### WHAT NEEDS TO BE DONE:
From the line containing "Task: Select Gist" through the end of the entries, please repeat every line exactly and nothing more; the pictures do not belong in the copy.

### TASK INPUT:
•••••

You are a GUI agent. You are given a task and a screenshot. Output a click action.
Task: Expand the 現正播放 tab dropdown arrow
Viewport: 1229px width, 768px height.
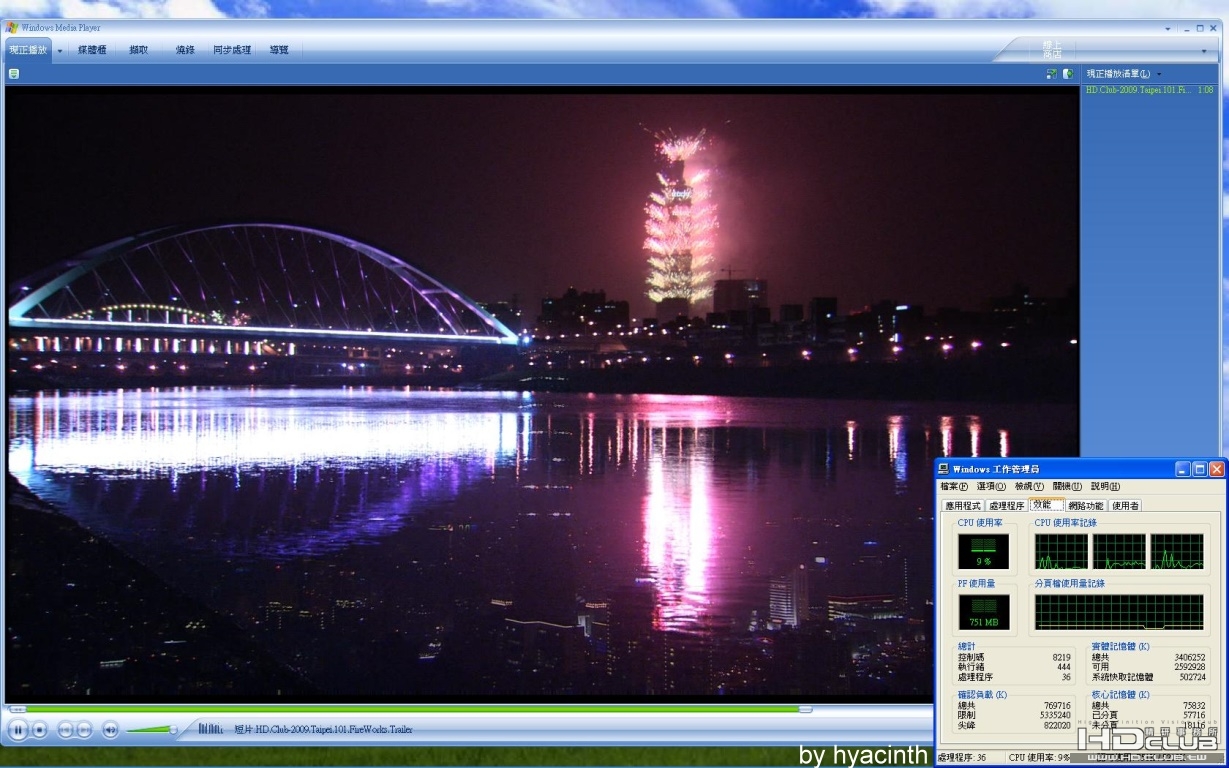[59, 50]
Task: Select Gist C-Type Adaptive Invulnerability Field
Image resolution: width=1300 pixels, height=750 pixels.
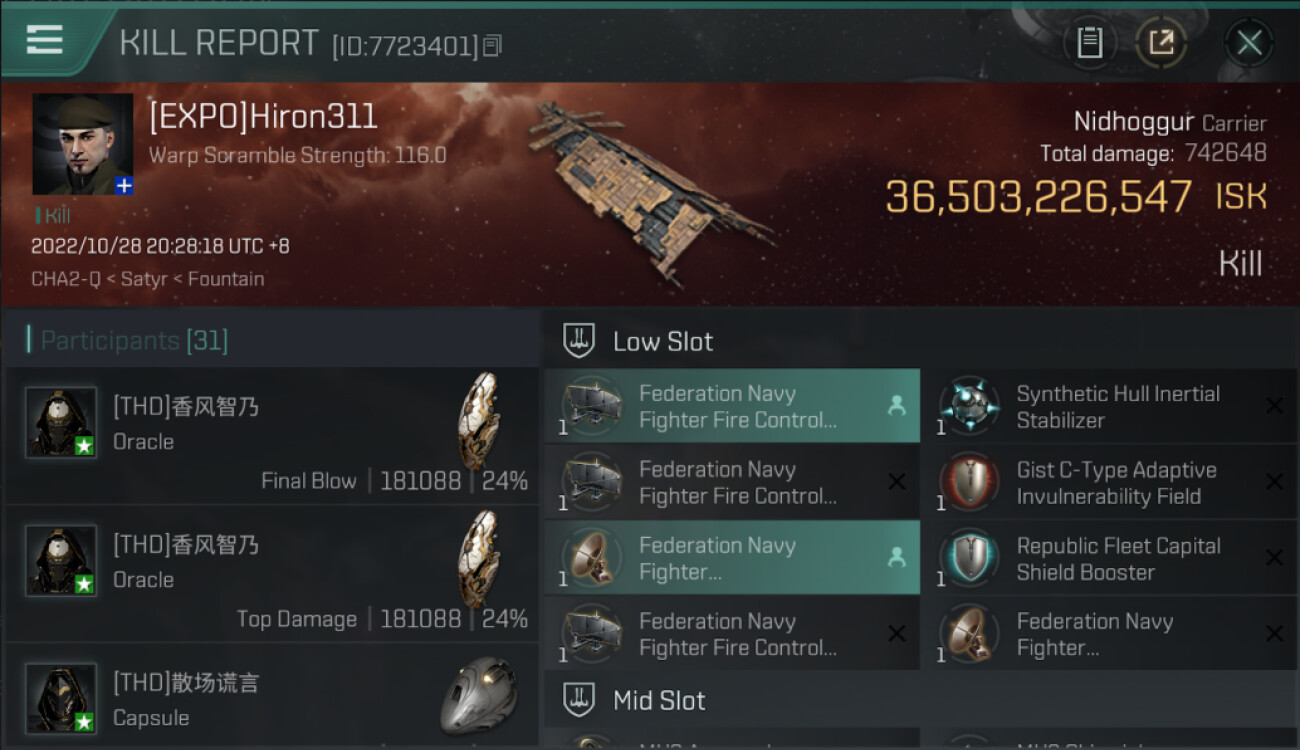Action: [1108, 482]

•••••

### SOLVED PROBLEM:
Task: Select Gist C-Type Adaptive Invulnerability Field
Image resolution: width=1300 pixels, height=750 pixels.
Action: [1108, 482]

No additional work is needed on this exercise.